# Exercise instructions:
Output the following records unchanged, starting with the line that contains "811x1116 pixels. Task: Click the website" and ending with the line that contains "[630, 1050]", with both of those lines included.

■ ■ ■ ■ ■ ■ ■

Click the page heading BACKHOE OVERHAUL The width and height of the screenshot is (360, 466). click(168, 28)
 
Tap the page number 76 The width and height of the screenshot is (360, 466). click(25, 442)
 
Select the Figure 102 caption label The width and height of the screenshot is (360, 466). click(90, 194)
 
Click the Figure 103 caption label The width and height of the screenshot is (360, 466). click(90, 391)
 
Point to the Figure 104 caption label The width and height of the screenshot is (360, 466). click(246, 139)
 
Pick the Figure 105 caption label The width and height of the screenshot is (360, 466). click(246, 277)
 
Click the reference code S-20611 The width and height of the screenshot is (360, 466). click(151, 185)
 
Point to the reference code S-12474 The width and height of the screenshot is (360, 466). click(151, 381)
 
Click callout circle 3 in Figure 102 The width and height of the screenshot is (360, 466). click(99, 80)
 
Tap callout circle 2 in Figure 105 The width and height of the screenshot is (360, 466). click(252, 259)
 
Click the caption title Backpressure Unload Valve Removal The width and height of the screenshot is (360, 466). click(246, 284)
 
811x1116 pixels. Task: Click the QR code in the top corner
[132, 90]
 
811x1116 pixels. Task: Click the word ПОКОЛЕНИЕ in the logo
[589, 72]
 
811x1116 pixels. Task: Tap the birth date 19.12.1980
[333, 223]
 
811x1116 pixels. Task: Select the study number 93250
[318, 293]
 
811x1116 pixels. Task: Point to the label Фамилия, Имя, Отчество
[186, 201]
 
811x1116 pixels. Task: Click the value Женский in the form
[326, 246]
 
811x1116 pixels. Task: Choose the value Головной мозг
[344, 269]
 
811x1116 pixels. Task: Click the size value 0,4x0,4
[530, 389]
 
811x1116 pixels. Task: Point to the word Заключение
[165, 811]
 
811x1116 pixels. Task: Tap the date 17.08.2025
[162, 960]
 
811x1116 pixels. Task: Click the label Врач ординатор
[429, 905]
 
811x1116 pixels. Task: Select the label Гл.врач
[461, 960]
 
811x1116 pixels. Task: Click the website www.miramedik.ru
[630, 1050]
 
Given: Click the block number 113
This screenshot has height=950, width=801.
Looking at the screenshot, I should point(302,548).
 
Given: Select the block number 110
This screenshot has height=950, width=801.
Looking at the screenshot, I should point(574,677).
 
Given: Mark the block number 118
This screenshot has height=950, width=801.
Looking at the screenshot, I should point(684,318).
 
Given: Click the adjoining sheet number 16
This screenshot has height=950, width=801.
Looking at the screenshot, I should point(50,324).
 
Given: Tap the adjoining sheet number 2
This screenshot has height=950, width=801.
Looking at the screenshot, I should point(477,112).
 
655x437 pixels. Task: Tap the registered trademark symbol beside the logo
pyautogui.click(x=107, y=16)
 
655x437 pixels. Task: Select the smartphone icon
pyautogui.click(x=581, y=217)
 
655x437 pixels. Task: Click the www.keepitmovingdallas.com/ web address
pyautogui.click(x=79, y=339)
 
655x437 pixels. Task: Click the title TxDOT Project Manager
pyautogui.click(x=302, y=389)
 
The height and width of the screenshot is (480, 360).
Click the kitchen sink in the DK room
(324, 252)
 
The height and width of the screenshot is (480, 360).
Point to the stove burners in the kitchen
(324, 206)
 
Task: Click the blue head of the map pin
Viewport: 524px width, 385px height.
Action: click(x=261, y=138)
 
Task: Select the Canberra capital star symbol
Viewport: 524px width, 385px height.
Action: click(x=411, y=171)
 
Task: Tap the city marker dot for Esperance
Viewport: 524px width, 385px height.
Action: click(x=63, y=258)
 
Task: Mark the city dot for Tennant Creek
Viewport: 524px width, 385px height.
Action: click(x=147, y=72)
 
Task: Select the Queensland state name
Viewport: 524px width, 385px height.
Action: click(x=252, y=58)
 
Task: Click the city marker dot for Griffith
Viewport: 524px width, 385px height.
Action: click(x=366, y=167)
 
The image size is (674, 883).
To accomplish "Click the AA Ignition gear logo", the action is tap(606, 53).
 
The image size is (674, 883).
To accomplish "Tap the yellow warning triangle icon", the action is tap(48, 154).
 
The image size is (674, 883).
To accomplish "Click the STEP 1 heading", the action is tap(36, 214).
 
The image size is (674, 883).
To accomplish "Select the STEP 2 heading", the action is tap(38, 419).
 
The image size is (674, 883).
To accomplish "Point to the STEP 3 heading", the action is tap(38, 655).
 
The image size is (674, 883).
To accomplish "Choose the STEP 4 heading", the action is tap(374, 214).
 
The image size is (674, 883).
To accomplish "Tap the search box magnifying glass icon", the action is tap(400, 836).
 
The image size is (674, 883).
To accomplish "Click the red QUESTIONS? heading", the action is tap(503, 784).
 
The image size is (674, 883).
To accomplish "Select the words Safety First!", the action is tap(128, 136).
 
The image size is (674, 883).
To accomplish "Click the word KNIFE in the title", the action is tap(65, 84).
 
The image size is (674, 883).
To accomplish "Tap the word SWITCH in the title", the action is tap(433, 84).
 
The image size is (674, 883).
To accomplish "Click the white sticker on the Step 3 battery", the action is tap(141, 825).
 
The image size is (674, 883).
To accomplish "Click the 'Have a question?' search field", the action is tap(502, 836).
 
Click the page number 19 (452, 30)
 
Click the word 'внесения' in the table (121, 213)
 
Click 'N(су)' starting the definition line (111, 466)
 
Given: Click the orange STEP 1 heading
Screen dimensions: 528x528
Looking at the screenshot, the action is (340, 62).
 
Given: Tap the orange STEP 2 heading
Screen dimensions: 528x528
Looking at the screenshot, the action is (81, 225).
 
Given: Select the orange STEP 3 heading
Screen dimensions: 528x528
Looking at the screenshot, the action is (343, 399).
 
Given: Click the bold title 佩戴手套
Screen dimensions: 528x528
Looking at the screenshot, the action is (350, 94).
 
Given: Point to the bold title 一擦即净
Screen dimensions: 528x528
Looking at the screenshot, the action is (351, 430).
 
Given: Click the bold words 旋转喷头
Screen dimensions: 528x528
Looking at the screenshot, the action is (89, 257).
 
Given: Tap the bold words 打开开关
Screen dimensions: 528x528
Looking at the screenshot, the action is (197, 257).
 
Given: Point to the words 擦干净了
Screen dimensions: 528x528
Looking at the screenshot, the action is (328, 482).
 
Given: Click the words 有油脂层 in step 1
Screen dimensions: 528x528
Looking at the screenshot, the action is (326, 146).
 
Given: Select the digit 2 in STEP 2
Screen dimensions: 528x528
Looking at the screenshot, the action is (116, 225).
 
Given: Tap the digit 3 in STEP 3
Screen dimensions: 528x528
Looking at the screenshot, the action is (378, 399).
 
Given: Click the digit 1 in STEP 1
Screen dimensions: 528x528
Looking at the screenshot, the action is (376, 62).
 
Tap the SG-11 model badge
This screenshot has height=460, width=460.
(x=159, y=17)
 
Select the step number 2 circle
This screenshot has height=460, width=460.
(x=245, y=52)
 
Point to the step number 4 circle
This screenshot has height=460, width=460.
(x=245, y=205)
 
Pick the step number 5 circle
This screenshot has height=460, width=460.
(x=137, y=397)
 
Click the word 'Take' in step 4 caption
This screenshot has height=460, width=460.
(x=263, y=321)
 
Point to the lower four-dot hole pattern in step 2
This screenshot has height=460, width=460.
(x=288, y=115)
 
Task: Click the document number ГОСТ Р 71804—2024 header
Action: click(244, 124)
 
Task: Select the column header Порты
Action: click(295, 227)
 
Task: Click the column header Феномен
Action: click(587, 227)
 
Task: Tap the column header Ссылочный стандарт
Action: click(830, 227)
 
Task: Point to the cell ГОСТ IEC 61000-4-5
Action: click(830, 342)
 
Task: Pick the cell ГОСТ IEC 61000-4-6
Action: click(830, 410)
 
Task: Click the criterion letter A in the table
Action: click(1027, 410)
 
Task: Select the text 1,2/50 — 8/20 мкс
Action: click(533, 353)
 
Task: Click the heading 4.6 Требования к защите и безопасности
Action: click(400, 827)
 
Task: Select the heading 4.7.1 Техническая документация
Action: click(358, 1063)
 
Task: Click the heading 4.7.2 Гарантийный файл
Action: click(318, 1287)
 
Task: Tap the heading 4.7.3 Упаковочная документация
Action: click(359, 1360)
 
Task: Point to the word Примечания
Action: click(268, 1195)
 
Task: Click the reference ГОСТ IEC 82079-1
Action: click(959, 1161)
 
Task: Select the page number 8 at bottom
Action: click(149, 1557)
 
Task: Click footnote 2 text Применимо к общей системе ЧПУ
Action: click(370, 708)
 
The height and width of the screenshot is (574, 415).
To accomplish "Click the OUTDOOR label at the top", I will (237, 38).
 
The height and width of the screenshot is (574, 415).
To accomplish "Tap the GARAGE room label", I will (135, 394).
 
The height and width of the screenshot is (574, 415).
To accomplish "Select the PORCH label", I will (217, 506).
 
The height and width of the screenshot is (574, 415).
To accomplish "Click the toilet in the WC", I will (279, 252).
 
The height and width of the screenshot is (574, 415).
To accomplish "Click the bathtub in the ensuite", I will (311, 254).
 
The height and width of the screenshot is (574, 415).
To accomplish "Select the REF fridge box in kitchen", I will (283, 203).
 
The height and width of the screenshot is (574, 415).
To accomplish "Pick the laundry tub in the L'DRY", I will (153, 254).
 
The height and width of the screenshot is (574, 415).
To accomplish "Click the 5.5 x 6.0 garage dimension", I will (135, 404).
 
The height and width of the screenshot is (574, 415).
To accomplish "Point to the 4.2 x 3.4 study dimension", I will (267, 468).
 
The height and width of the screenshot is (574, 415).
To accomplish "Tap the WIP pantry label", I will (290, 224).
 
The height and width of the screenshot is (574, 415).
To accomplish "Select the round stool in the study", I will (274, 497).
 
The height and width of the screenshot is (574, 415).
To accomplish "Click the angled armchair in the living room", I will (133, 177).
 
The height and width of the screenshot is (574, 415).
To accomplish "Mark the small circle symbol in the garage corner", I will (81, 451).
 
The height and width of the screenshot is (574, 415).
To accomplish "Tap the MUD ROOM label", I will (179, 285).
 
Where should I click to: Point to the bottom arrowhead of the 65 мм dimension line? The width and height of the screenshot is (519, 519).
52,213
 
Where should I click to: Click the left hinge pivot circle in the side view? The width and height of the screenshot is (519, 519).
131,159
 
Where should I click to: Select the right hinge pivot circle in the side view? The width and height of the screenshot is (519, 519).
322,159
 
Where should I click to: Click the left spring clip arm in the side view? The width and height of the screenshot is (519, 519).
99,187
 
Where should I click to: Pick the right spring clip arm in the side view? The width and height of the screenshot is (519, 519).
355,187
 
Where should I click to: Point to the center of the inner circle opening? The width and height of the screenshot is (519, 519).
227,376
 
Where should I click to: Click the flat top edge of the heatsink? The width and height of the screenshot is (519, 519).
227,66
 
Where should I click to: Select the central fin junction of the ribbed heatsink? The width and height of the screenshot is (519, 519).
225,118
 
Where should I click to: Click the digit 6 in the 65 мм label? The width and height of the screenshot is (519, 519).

■ ■ ■ ■ ■ ■ ■

# Task answer:
811x1116 pixels. Task: Click the website www.miramedik.ru
[630, 1050]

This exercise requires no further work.